1965, « Une jacquerie »…     
Les populations du Guéra se soulèvent contre un emprunt forcé payable en bétail et le quadruplement de la « taxe civique » d’où :
* Tueries d’une dizaine de fonctionnaires  (originaires du Dar el Abid),
*  En représailles, l’Armée Nationale Tchadienne (ANT) rase plusieurs villages (8)
1966, cristallisation de l’opposition, un mouvement armé, le Front de Libération National (FROLINAT) est créé. Ce mouvement rassemble les musulmans du Nord et du Centre-Est, mais également des opposants de toutes régions influencés par le nassérisme.
1968, Les Toubous-Goranes, grands nomades chameliers de la vaste région du B.E.T. (Borkou, Ennedi, Tibesti = 45% du territoire)  sont en rébellion ouverte (9). La dissidence est là.
Ces troubles préoccupent de Gaulle pour qui, le Tchad, a valeur d’un haut symbole (1940 : Le début de la France Libre).
Au mois d’août 1968, une opération ponctuelle est déclenchée contre une mutinerie des Toubous de la Garde nationale ; un élément de la 11e Division Parachutiste avec une petite force aérienne stationne à Bardaï pendant deux mois. Sans combat, on dégage le préfet, un colonel tchadien, d’une très mauvaise posture.

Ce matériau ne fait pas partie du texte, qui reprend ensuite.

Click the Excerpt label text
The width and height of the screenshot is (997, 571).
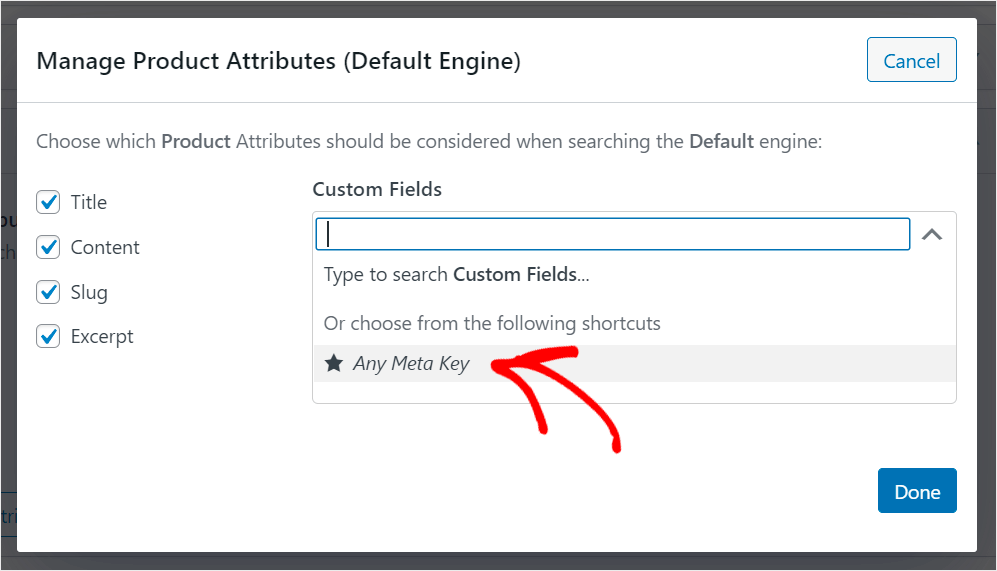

En mars 69, le président François Tombalbaye (10) fait appel à la France, lors de sa rencontre avec M. Foccart ; celui-ci analyse la déliquescence de l’état tchadien et…la menace soviétique qui se pointe du côté du Congo Brazza. En avril 1969, sous l’impulsion de l’ambassadeur de France (M. Wibaux), une mission de réforme administrative (MRA) commence à œuvrer pour épauler les fonctionnaires tchadiens. On n’oubliera pas le côté militaire avec l’envoi de 600 conseillers dans le cadre d’une assistance militaire technique (AMT) à l’Armée Nationale Tchadienne (ANT).

En métropole, le monde politique se prépare au référendum sur la régionalisation (et sur la suppression du Sénat…). Le « non » l’emportant pour la première fois, le premier Président de la Ve République démissionne ! Georges Pompidou est élu, on change les meubles à l’Elysée et la France, en cet été 69, se débride… M. Foccart de la cellule élyséenne est toujours là, et il convainc le nouveau Président d’envoyer au Tchad des unités de professionnels, « sans le claironner ». De toute façon, l’opinion publique n’en n’a que faire ; pour les Français d’après mai 68, l’armée se résume à la « bombe atomique ». Il y a bien le service militaire, mais cela intéresse que les parents des conscrits  « non pistonnés » qui, durant 16 mois (et bientôt 12 mois), vont goûter aux frimas de la ligne bleue des Vosges et à la vie du rail nocturne. Dans les transistors et les premiers autoradios, les « tubes » s’enchaînent ce qui permet aux Français de fredonner des airs « peace & love » : « La Californie. Wight is Wight » et autres «  je t’aime, moi, non plus ». Les « Trente glorieuses » de notre société occupent les esprits.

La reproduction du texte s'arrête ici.